After college, Mell headed for New York and the world of advertising agencies. He began exploring illustration, becoming one of the first airbrush artists to emerge in the 1960s. Mell’s skill in this newly discovered medium led him to create two covers for National Lampoon.
In the early 1970s, after teaching art on the Hopi Reservation, Mell decided to return home to Arizona’s Sonoran Desert. He writes, “Spending months in that beauty right after being in the city was the catalyst that changed my artistic direction.” Back in Arizona, Mell’s first works in oil were very minimal and angular. He later began painting more naturalistic expressions of southwestern landscapes. Today, his work includes oil paintings and bronze sculptures.

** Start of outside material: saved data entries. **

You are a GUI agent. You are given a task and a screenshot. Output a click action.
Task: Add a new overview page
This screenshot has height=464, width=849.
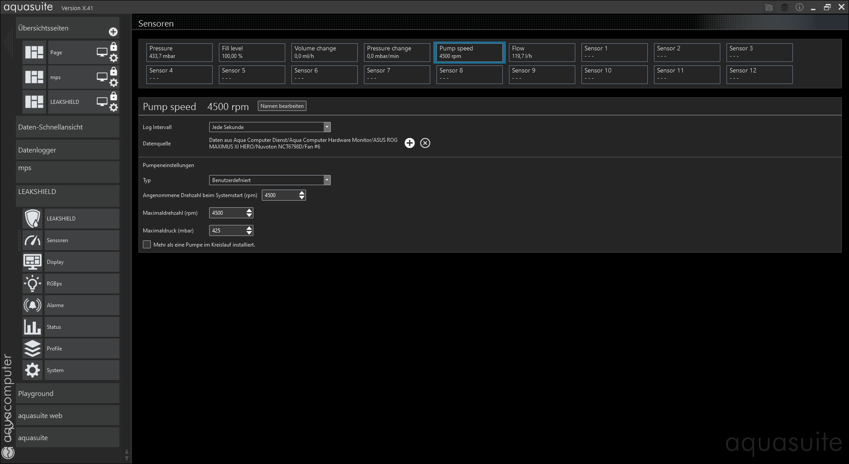tap(113, 32)
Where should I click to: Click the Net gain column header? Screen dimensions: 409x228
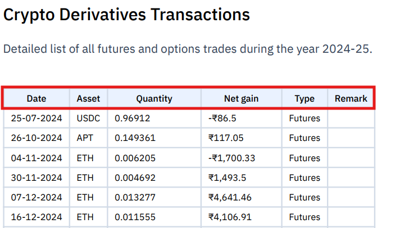[241, 99]
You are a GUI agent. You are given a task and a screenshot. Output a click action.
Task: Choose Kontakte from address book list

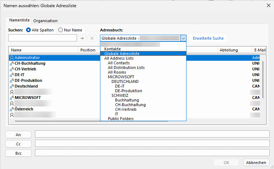coord(113,49)
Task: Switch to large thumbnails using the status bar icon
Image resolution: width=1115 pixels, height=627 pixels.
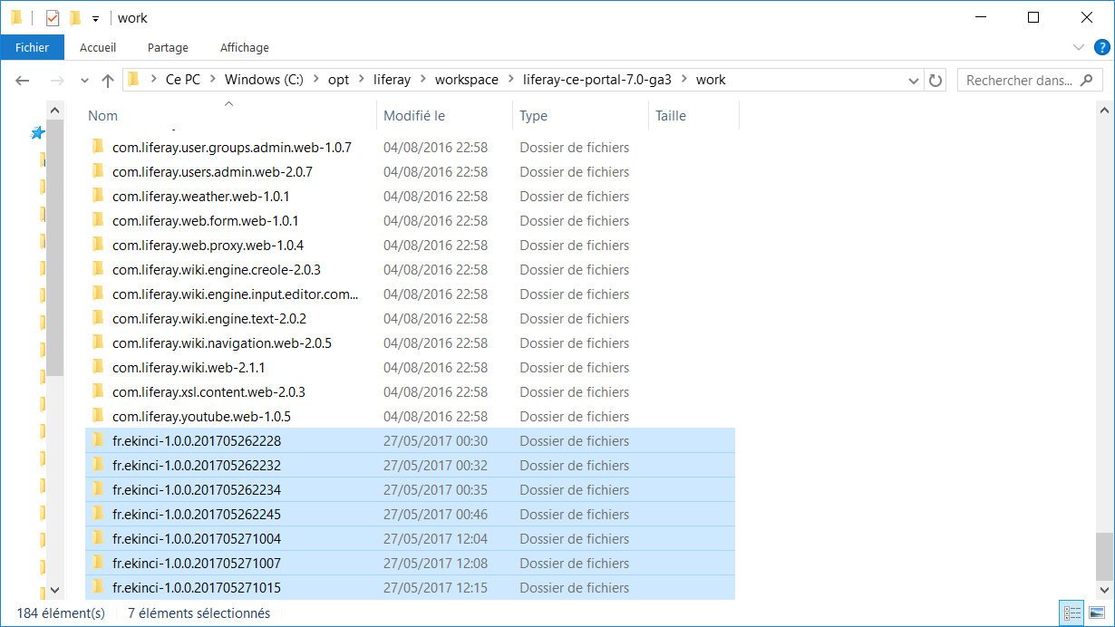Action: click(1097, 613)
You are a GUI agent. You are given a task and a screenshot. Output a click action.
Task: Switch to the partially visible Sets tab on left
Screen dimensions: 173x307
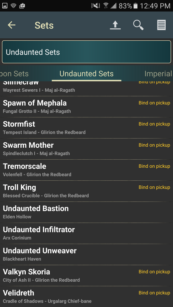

Mell’s art is owned by the Phoenix Art Museum, the Tucson Museum of Art, and the Denver Art Museum, among others. His sculpture of a cowboy riding a bucking horse, Jack Knife, is a landmark in downtown Scottsdale, Arizona. Other public works include a painting for the Kartchner Caverns Visitor Center and a bronze of a rising phoenix for Phoenix City Hall. In 1996, Mell’s art was profiled in the Northland Press book, Beyond the Visible Terrain: The Art of Ed Mell. Mell’s first project for the Postal Service is Arizona Statehood (2012).